• _TASK GOAL_:
Copy out every line of the data below word for word, leaving out the pictures.

** START OF DATA FOR THIS TASK **

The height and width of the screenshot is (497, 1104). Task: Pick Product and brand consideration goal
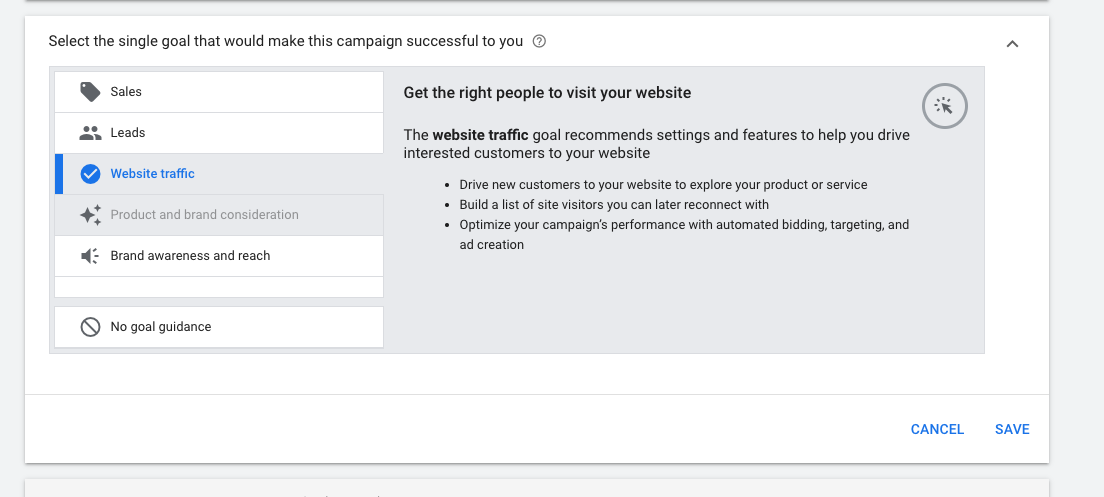click(x=204, y=215)
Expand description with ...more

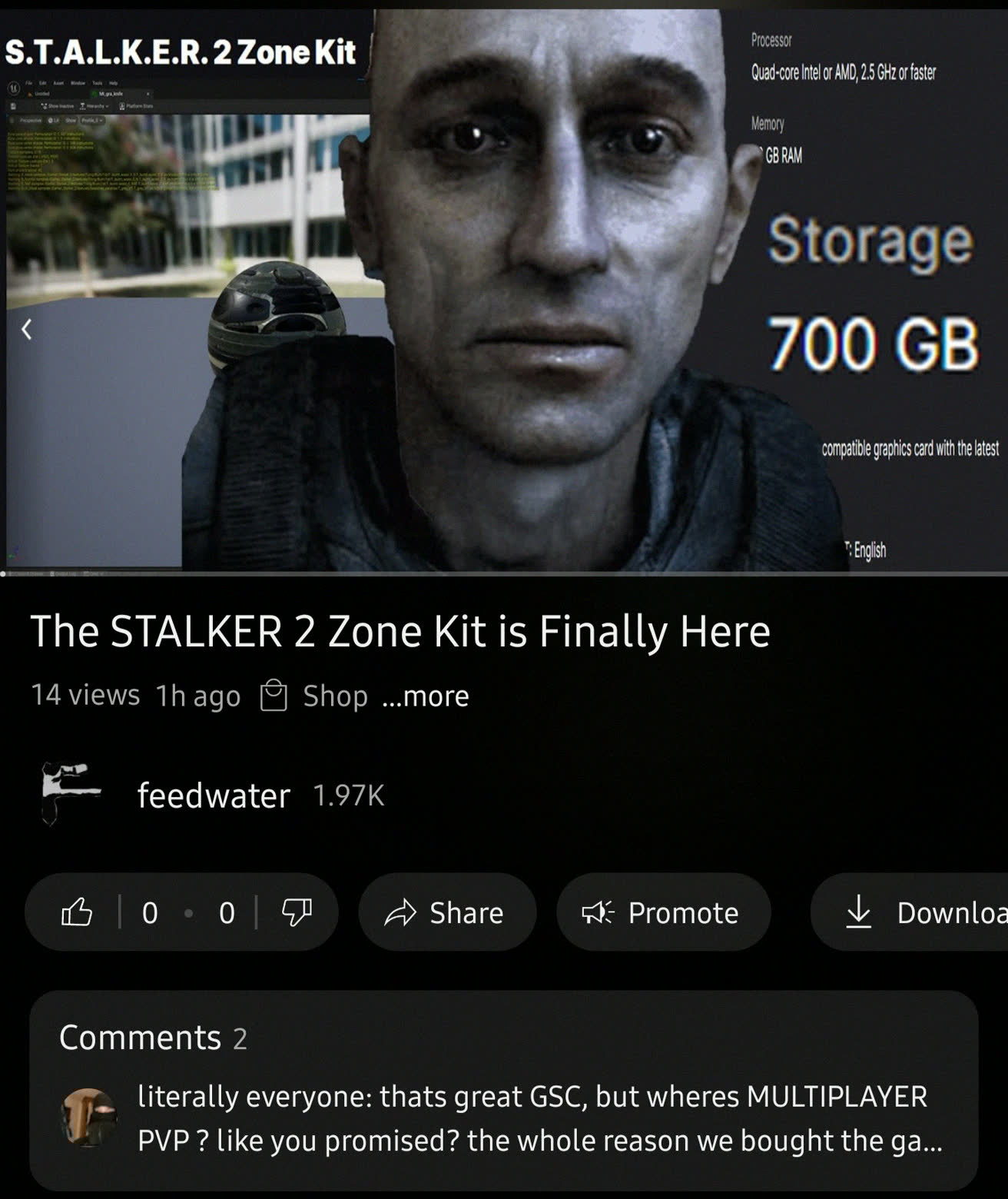(x=425, y=696)
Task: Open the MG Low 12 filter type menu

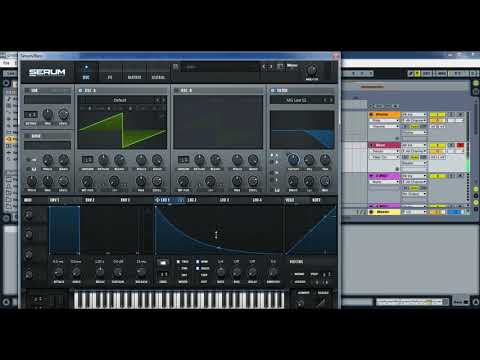Action: (297, 100)
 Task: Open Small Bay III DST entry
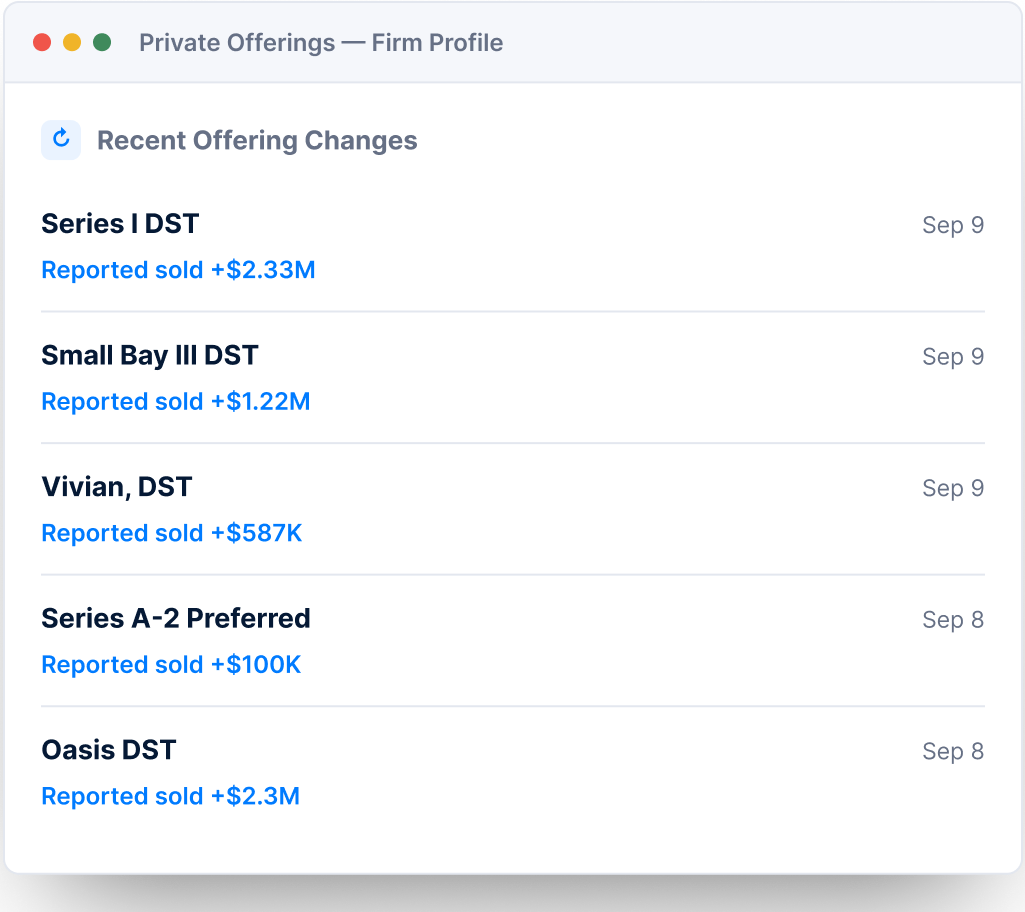150,356
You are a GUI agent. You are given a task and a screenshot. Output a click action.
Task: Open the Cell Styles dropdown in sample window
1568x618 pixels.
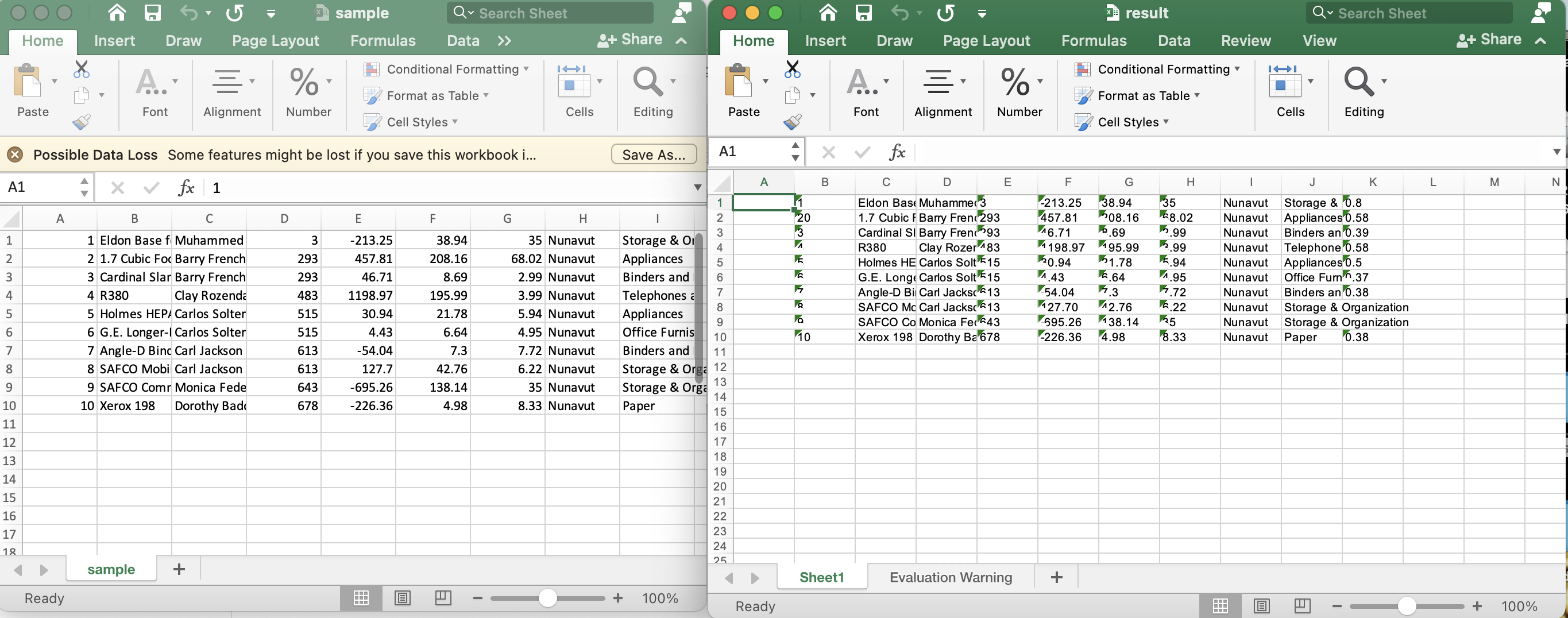pos(411,121)
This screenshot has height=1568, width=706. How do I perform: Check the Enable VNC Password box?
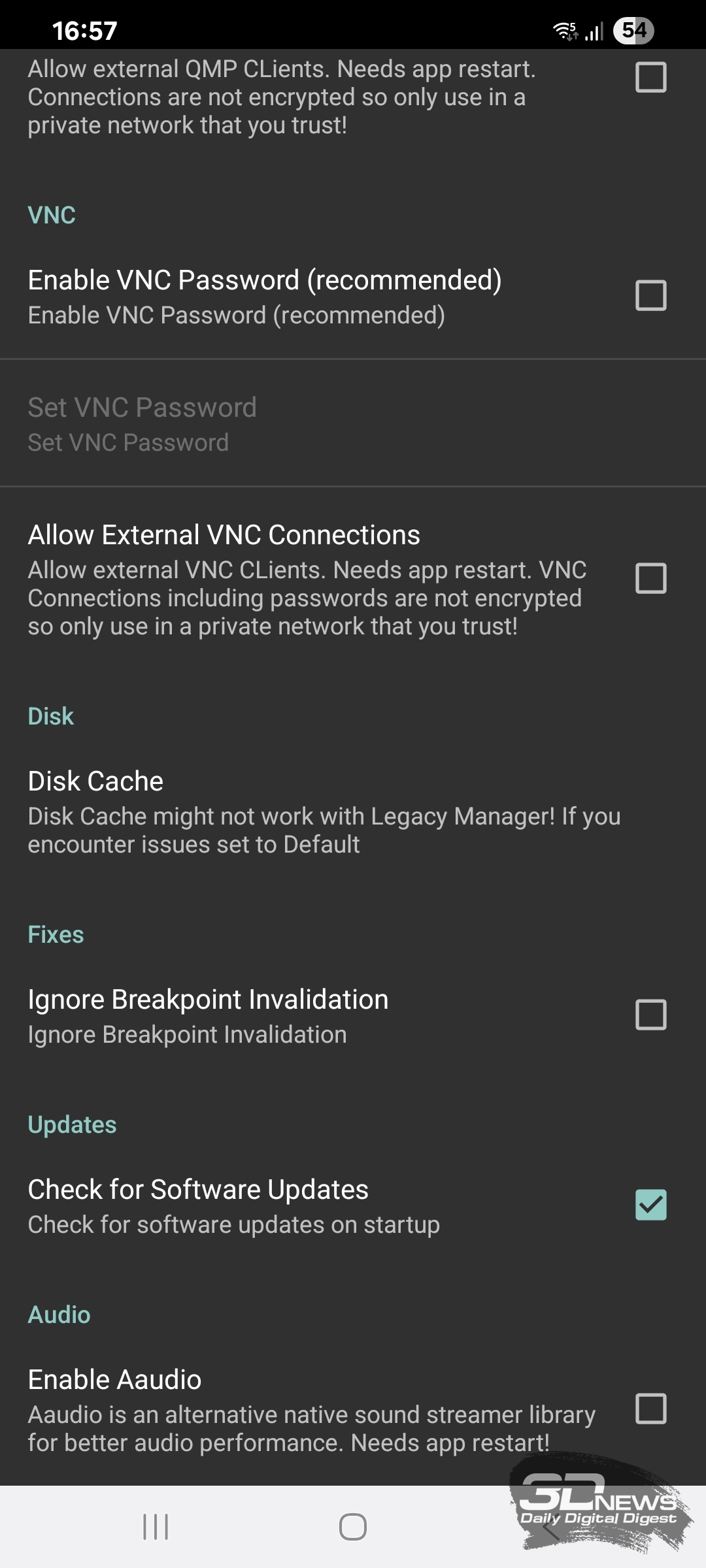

** END OF DATA FOR THIS TASK **

• _ANSWER FOR THIS EXERCISE_:
The height and width of the screenshot is (497, 1104). Task: Pick Product and brand consideration goal
click(x=204, y=215)
Expand description with ...more

(x=425, y=696)
Task: Open the MG Low 12 filter type menu

Action: (297, 100)
 Task: Open Small Bay III DST entry
150,356
You are a GUI agent. You are given a task and a screenshot. Output a click action.
Task: Open the Cell Styles dropdown in sample window
1568x618 pixels.
pos(411,121)
This screenshot has height=1568, width=706. How do I perform: Check the Enable VNC Password box?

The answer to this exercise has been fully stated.